═════ Source

In a subsequent opinion dated January 24, 1990, Surrogate Lambert also permitted the Countess to depose the Countess' stepson, Riccardo Agusta. Upon the inevitable appeal, this order was reversed by the Appellate Division, on the grounds that Riccardo Agusta, who is a citizen of Monaco, could only be deposed using the procedures set forth in the Hague Convention. Matter of Agusta, 171 A.D.2d 595, 567 N.Y.S.2d 664 (1st Dep't 1991). Though it appears that certain restraining orders have been entered with respect to entities which may be controlled, or have some connection with, the Count's Estate, as of this date no final determination regarding the appointment of a Temporary Administrator has been reached by the Surrogate's Court.

Mr. Hörler, in the meantime, has been engaged in a parallel investigation with respect to the Count's assets. On February 14, 1991, Mr. Hörler filed an application in this Court for judicial assistance, pursuant to 28 U.S.C. § 1782(a). This statute provides that "The district court of the district in which a person resides or is found may order him to give his testimony or statement or to produce a document or other thing for use in a proceeding in a foreign or international tribunal." 28 U.S.C. § 1782(a) (West 1966). Mr. Hörler presumably sought the assistance of the federal courts because persons with interests in, or knowledge of, the location of the Estate's assets in the Americas had refused to cooperate with his investigation, which relates to a proceeding in a foreign tribunal, that is, the Probate Court of Oberengadin, Switzerland.

══════════
═════ Provided data

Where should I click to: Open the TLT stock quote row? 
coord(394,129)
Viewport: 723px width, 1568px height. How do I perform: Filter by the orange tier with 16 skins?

══════════

#### What is asked
A. According to the Agusta estate passage, on what date did Mr. Hörler file his application for judicial assistance in this Court?
B. From the Agusta estate passage, copy out everything from "In a subsequent" down to "the Surrogate's Court.".
C. Write what comes next in the Agusta estate passage, picking up after its final sentence.
The lines above aren't needed for this work.

#### Solved tasks
A. February 14, 1991.

B.
In a subsequent opinion dated January 24, 1990, Surrogate Lambert also permitted the Countess to depose the Countess' stepson, Riccardo Agusta. Upon the inevitable appeal, this order was reversed by the Appellate Division, on the grounds that Riccardo Agusta, who is a citizen of Monaco, could only be deposed using the procedures set forth in the Hague Convention. Matter of Agusta, 171 A.D.2d 595, 567 N.Y.S.2d 664 (1st Dep't 1991). Though it appears that certain restraining orders have been entered with respect to entities which may be controlled, or have some connection with, the Count's Estate, as of this date no final determination regarding the appointment of a Temporary Administrator has been reached by the Surrogate's Court.

C.
On February 15, 1991, Judge Sprizzo of this Court, presiding in Part I of this Court, issued an ex parte order allowing Mr. Hörler to take the depositions of certain witnesses. Of particular importance to this motion is that portion of Judge Sprizzo's Order granting the applicant the right to depose Ms. Gloria Neuwirth and the law firm of Sonnenfeld & Richman. Ms. Neuwirth, who is an attorney, became involved in this matter because Mr. Grossman, the Count's New York attorney and adviser, died in September 1990. Ms. Neuwirth apparently worked with Mr. Grossman, and currently represents the executors of his estate. Likewise, the law firm of Sonnenfeld & Richman worked with Mr. Grossman on some matters relating to Count Agusta, including, significantly, the defense of both the Supreme Court and Surrogate's Court actions.

Both Ms. Neuwirth and Sonnenfeld & Richman then moved to quash the subpoenas, arguing inter alia that Mr. Hörler was not an "interested person" within the meaning of the statute and that the probate proceeding in Oberengadin did not qualify as a "foreign tribunal". By endorsement Order dated ...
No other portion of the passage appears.